California – Donald Trump’s endorsement of Steve Hilton over Sheriff Chad Bianco was supposed to give California Republicans a clearer path in the governor’s race.
Instead, it appears to have exposed just how fragile and divided the party remains in a state where it has struggled for years to regain real statewide strength.

What might have been a straightforward show of support quickly turned into something more complicated, as Trump’s backing elevated Hilton while also sharpening internal tensions over who should lead the party and whether outside influence can truly rescue Republicans in a deeply Democratic state.
The fallout became even more visible at the California Republican convention, where despite the burst of momentum around Hilton, the party failed to unite behind any candidate.
That outcome underscored a deeper problem for Republicans: Trump may still be powerful enough to dominate the conversation, but not powerful enough to settle it.

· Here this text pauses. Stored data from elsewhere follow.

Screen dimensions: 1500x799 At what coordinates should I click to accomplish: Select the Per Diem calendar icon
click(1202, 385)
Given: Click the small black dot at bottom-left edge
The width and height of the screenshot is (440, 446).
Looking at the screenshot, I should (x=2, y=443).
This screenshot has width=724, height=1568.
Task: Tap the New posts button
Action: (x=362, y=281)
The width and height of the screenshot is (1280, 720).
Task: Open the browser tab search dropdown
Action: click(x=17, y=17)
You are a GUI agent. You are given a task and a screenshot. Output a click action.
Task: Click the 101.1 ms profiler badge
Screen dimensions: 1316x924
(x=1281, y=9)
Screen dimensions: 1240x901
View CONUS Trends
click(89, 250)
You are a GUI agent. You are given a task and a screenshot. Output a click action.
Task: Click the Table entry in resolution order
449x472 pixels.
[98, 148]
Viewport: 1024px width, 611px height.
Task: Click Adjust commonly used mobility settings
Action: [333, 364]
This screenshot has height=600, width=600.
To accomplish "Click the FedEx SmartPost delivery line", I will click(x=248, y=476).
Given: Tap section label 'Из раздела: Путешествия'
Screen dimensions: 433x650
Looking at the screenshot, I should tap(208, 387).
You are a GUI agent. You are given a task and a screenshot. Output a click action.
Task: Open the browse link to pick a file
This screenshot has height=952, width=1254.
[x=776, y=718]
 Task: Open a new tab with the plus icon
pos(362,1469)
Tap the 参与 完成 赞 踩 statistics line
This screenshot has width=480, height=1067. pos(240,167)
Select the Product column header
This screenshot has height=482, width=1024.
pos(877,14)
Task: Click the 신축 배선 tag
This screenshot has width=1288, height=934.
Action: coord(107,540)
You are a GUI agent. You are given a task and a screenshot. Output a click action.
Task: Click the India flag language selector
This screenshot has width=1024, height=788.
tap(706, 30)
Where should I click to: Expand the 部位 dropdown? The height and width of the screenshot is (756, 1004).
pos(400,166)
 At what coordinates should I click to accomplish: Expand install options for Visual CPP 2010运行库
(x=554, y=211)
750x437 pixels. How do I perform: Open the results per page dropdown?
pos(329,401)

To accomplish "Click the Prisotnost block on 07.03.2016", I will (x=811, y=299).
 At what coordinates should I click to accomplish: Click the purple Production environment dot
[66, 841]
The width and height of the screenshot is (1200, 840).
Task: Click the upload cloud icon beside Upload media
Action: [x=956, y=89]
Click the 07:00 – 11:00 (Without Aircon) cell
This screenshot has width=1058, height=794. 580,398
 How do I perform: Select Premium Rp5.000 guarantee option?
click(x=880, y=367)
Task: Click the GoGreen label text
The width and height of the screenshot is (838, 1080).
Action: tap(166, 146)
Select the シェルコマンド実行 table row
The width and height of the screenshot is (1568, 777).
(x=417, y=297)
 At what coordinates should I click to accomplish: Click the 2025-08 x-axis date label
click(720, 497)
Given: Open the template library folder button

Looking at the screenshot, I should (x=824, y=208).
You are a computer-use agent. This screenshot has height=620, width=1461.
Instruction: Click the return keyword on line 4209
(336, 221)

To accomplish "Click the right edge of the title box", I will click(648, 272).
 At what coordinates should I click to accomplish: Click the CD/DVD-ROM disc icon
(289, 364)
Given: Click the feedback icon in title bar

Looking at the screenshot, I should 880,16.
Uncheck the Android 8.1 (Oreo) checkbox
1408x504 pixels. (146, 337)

With the GOP electorate nearly split, a crowded field, and California’s top-two primary system raising the risk of political self-sabotage, Trump’s intervention may have made the race louder, but not necessarily easier for Republicans to win.
However, California’s governor’s race has taken another sharp turn. The latest numbers suggest Republicans have regained a measure of control in a contest that only days ago looked far more favorable for Democrats.
A new Emerson College poll now places the two best-known Republican candidates at the top of California’s crowded jungle primary field, a shift that has reopened the possibility of a November showdown shaped more by Republican momentum than Democratic certainty.
Former Fox News host Steve Hilton led the latest survey with 17% support, while Sheriff Chad Bianco followed with 14%.
Democratic billionaire Tom Steyer also stood at 14%, leaving the field tightly packed and highly volatile. With 23% of likely voters still undecided and the poll carrying a 3-point margin of error, the race remains far from settled.
The topline numbers marked a notable reset in a campaign that had started to drift toward a Democratic recovery.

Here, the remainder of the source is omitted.